-- TEXT SHOWN follows --

The appeal by Mr Makhlouf was made on a human rights basis, as he has two children, both British citizens by birth, who reside in the UK. In 1996, the appellant married a UK citizen, resulting in the birth of a daughter in 1997, following which he successfully applied for a spouse visa to live with his family in Northern Ireland. In 1998, Mr Makhlouf was granted indefinite leave to remain in the UK. Following the breakdown of his marriage, the appellant separated from his wife in 1999, although they remain legally married. The appellant also went on to sire a son with a new partner in 2006, but the relationship did not last long following the birth of the child, and Mr Makhlouf has not had any contact with his son since 2010. Further to this, a 2008 Family Court hearing ruled that only indirect contact would be allowed with his daughter, and further leave would need to be granted by the court prior to any further applications for contact with her.
The appellant’s initial assault convictions happened in 2005, and between the years of 2008 and 2011 he was also convicted and sentenced for a strong of other offences, including a further assault charge for assaulting a police officer, resisting arrest, disorderly behaviour, attempted criminal damage and breaching a non-molestation order. These offences resulted in further prison time for Mr Makhlouf.
The deportation order was issued by the Home Secretary in 2012 as a result of the appellant’s criminal activity and the number and recurring nature of the convictions. At this time, family circumstances were considered and the order was issued anyway, having taken them into account.
The basis of the appeal was under article 8 of the European Convention on Human Rights (ECHR). The appellant claimed that the decision impinged on both his and his children’s’ rights to a family life under Article 8, and that due consideration was not given to the best interests of his children in considering deportation action. Previous appeals made to the First-tier Tribunal, Upper Tribunal and the Court of Appeal all resulted in the decision to deport Mr Makhlouf being upheld, and his appeal dismissed.
In a unanimous decision, the Supreme Court dismissed Mr Makhlouf’s appeal. It was held that consideration is indeed required around the best interests of the children in cases where the Secretary of State is considering deportation measures relating to a foreign criminal. This was said to be especially the case for children who have a dual ethnic background, and it was stated that the child’s interests must be a prime concern in coming to a judgement. In the case of Mr Makhlouf, however, there was no evidence to suggest that his children would be at all impacted by his being deported from the UK. As the appellant did not have any relationship with either child in this case, they lived lives that were completely independent of his, on which his being their father had no impact. The Supreme Court considered whether there were the possibility of a relationship developing in the future between the appellant and his children, but it was found that there was no evidence to suggest that this would be the case.

-- TEXT SHOWN concluded --
-- DATA SECTION follows --

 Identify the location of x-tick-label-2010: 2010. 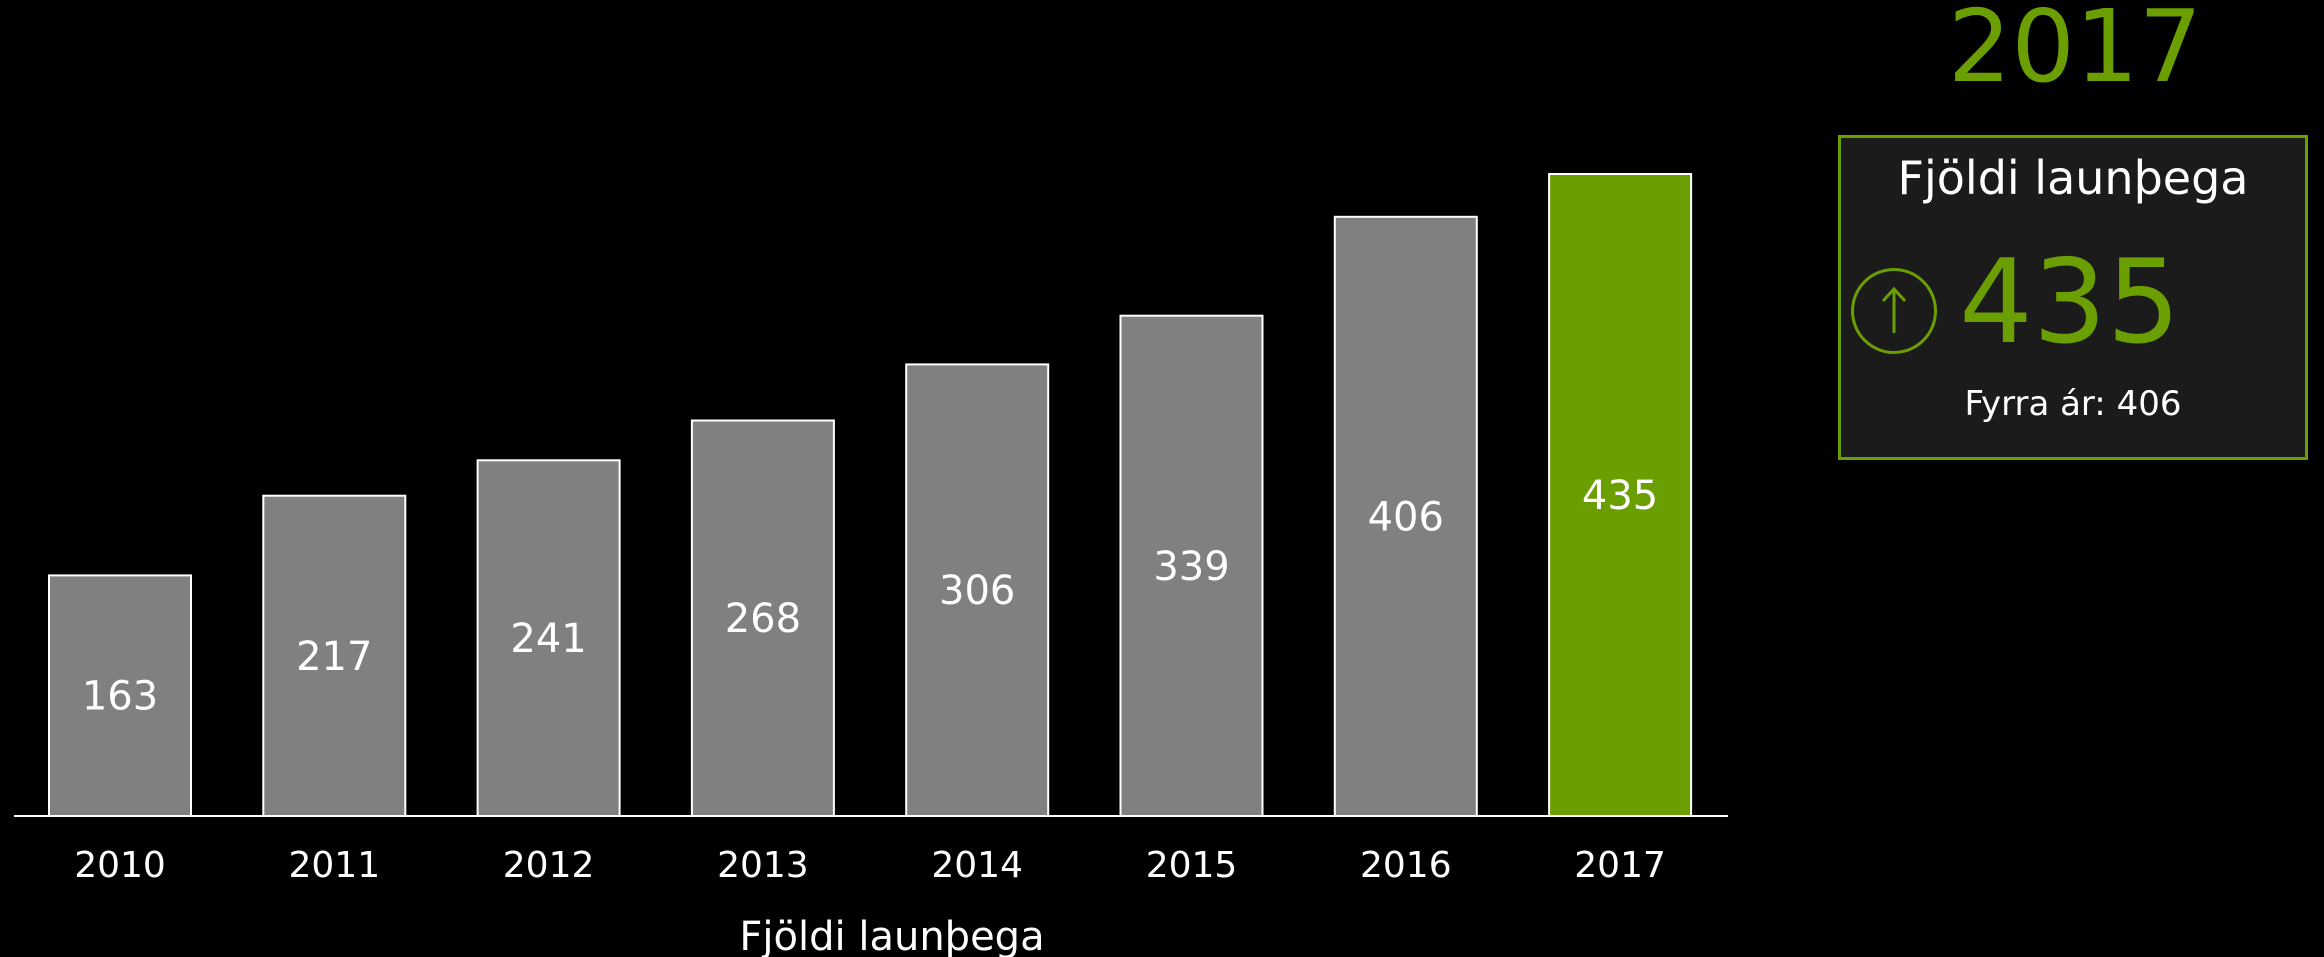
(120, 866).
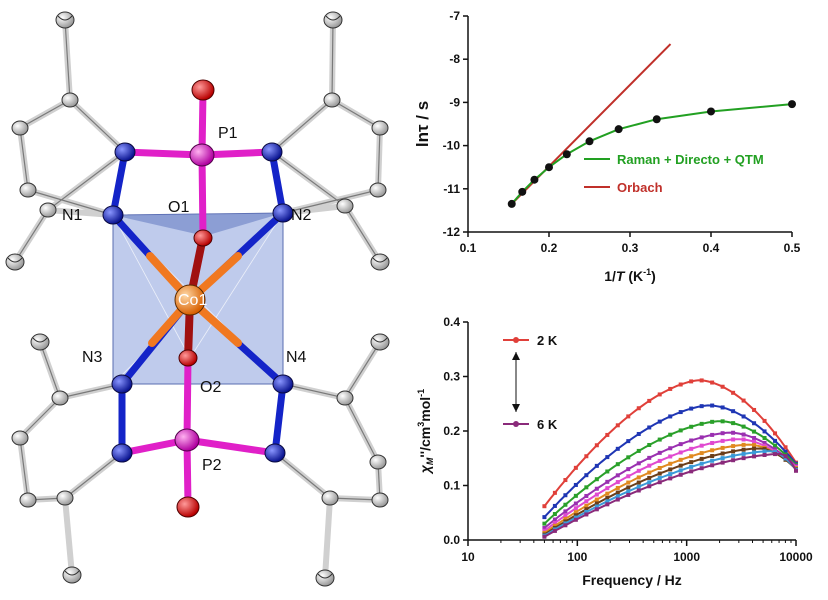 The height and width of the screenshot is (600, 828). I want to click on cobalt-atom, so click(190, 300).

-- DATA SECTION concluded --

▶ [TASKS]:
A: Print the section of the case summary from "The deportation order" to "them into account.".
B: Name every court or tribunal mentioned in the case summary.
The material that comes after the case summary stands on its own and is separate from it.

▶ [SOLUTIONS TO THE EXERCISE]:
A:
The deportation order was issued by the Home Secretary in 2012 as a result of the appellant’s criminal activity and the number and recurring nature of the convictions. At this time, family circumstances were considered and the order was issued anyway, having taken them into account.

B:
Family Court
First-tier Tribunal
Upper Tribunal
Court of Appeal
Supreme Court